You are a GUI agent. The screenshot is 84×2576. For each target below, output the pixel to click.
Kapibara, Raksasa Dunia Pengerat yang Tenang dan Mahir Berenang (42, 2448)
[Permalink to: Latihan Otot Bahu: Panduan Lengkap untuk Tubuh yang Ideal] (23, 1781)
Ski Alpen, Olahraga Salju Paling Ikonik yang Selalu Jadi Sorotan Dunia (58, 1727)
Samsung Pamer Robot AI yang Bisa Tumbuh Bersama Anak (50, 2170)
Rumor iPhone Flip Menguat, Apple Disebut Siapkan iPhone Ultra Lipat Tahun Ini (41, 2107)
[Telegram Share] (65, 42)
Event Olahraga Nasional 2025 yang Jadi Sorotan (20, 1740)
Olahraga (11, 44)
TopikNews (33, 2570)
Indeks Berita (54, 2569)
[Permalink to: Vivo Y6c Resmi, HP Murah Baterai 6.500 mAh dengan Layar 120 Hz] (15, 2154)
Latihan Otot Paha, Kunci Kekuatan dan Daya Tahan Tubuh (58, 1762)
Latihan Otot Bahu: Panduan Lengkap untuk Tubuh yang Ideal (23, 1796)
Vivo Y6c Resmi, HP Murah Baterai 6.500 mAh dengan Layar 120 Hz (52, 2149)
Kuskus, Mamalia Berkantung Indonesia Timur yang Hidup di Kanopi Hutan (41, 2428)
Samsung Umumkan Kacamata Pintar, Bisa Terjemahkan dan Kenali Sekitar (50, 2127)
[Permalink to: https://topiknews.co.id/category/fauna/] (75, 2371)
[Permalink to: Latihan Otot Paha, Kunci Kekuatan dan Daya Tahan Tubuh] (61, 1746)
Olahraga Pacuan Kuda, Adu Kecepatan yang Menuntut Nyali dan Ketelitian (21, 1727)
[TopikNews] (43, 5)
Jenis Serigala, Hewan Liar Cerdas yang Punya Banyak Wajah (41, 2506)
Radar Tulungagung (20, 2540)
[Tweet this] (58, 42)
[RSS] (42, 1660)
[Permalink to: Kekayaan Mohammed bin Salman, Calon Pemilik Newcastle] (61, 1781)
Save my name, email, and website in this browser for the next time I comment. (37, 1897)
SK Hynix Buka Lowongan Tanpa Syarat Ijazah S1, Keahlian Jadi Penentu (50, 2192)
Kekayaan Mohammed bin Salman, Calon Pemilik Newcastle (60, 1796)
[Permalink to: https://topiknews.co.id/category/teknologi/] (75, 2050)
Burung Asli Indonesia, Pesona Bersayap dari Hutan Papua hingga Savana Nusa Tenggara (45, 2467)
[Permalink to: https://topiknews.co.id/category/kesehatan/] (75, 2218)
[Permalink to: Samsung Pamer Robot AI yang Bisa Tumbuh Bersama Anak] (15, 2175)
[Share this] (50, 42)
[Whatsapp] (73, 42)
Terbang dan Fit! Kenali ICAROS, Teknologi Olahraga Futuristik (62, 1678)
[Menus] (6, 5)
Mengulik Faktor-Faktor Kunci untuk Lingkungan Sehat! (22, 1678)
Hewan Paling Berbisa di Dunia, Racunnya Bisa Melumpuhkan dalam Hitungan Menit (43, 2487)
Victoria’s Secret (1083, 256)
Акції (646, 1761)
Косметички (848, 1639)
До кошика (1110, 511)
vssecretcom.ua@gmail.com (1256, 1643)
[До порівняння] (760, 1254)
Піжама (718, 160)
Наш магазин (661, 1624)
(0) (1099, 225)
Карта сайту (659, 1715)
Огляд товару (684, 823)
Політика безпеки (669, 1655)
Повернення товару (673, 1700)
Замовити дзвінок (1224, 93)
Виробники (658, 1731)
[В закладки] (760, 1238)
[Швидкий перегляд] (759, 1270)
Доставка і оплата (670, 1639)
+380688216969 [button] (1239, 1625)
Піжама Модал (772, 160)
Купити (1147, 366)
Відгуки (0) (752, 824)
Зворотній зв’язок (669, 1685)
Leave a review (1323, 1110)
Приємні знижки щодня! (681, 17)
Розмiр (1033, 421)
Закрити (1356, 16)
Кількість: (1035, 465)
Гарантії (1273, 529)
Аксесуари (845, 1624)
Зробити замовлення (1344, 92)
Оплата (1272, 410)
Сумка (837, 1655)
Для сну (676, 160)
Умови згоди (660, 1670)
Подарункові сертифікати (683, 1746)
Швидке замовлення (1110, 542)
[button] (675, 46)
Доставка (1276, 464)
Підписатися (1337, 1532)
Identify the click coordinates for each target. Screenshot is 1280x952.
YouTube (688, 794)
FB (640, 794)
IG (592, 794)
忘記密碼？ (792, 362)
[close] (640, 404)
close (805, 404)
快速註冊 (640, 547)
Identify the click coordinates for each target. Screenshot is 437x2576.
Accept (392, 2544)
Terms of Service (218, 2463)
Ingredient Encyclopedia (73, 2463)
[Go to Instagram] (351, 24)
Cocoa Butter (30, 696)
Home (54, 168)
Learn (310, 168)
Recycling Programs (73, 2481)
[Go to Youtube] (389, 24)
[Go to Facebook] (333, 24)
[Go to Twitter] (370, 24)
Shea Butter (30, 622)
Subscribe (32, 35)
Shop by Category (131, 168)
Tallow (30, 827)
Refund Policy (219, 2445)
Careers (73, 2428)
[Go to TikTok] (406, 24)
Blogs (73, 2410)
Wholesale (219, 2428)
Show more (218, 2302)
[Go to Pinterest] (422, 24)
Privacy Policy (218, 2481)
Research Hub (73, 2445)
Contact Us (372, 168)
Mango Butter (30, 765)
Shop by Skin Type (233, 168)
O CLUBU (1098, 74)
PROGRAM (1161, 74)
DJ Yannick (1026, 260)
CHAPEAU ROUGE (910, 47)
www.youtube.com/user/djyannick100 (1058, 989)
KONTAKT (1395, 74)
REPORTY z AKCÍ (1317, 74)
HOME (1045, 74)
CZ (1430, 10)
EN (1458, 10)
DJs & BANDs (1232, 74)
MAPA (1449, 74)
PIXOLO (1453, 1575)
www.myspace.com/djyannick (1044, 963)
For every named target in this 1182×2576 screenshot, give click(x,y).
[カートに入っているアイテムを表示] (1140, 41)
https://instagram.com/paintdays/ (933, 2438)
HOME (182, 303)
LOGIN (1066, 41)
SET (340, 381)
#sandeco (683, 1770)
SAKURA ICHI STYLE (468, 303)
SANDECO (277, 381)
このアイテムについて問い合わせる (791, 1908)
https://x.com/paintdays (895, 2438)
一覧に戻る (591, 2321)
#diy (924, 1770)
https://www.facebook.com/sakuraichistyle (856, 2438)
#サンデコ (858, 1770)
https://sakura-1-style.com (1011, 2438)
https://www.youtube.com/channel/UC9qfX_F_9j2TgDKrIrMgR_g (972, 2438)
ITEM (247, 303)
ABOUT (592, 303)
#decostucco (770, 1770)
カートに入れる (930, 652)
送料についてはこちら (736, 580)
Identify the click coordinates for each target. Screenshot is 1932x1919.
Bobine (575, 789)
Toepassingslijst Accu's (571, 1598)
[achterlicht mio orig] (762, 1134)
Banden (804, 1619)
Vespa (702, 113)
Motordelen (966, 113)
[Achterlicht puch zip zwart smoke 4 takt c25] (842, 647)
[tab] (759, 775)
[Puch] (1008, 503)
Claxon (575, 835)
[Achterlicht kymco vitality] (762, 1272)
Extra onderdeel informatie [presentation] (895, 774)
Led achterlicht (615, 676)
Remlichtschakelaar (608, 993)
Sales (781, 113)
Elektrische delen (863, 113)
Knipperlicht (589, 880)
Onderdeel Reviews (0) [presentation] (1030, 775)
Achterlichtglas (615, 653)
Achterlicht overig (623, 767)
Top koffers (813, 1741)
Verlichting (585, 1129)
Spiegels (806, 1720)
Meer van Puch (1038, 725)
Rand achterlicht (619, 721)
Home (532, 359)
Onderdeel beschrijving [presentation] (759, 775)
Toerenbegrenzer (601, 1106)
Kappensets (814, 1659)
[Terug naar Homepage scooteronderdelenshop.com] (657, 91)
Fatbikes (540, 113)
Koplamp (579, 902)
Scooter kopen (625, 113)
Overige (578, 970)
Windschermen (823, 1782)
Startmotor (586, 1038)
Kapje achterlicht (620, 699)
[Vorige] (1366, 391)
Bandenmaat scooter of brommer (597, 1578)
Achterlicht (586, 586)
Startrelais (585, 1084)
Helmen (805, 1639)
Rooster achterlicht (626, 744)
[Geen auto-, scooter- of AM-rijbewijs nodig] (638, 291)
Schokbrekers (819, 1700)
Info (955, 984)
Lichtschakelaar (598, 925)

============

**REQUIRED WORK:**
The required answer is the exact run of lines above starting at the line with "Tallow (30, 827)" and ending at the line with "Led achterlicht (615, 676)", with both ends present.

**SOLUTION:**
Tallow (30, 827)
Refund Policy (219, 2445)
Careers (73, 2428)
[Go to TikTok] (406, 24)
Blogs (73, 2410)
Wholesale (219, 2428)
Show more (218, 2302)
[Go to Pinterest] (422, 24)
Privacy Policy (218, 2481)
Research Hub (73, 2445)
Contact Us (372, 168)
Mango Butter (30, 765)
Shop by Skin Type (233, 168)
O CLUBU (1098, 74)
PROGRAM (1161, 74)
DJ Yannick (1026, 260)
CHAPEAU ROUGE (910, 47)
www.youtube.com/user/djyannick100 (1058, 989)
KONTAKT (1395, 74)
REPORTY z AKCÍ (1317, 74)
HOME (1045, 74)
CZ (1430, 10)
EN (1458, 10)
DJs & BANDs (1232, 74)
MAPA (1449, 74)
PIXOLO (1453, 1575)
www.myspace.com/djyannick (1044, 963)
For every named target in this 1182×2576 screenshot, give click(x,y).
[カートに入っているアイテムを表示] (1140, 41)
https://instagram.com/paintdays/ (933, 2438)
HOME (182, 303)
LOGIN (1066, 41)
SET (340, 381)
#sandeco (683, 1770)
SAKURA ICHI STYLE (468, 303)
SANDECO (277, 381)
このアイテムについて問い合わせる (791, 1908)
https://x.com/paintdays (895, 2438)
一覧に戻る (591, 2321)
#diy (924, 1770)
https://www.facebook.com/sakuraichistyle (856, 2438)
#サンデコ (858, 1770)
https://sakura-1-style.com (1011, 2438)
https://www.youtube.com/channel/UC9qfX_F_9j2TgDKrIrMgR_g (972, 2438)
ITEM (247, 303)
ABOUT (592, 303)
#decostucco (770, 1770)
カートに入れる (930, 652)
送料についてはこちら (736, 580)
Identify the click coordinates for each target. Screenshot is 1932x1919.
Bobine (575, 789)
Toepassingslijst Accu's (571, 1598)
[achterlicht mio orig] (762, 1134)
Banden (804, 1619)
Vespa (702, 113)
Motordelen (966, 113)
[Achterlicht puch zip zwart smoke 4 takt c25] (842, 647)
[tab] (759, 775)
[Puch] (1008, 503)
Claxon (575, 835)
[Achterlicht kymco vitality] (762, 1272)
Extra onderdeel informatie [presentation] (895, 774)
Led achterlicht (615, 676)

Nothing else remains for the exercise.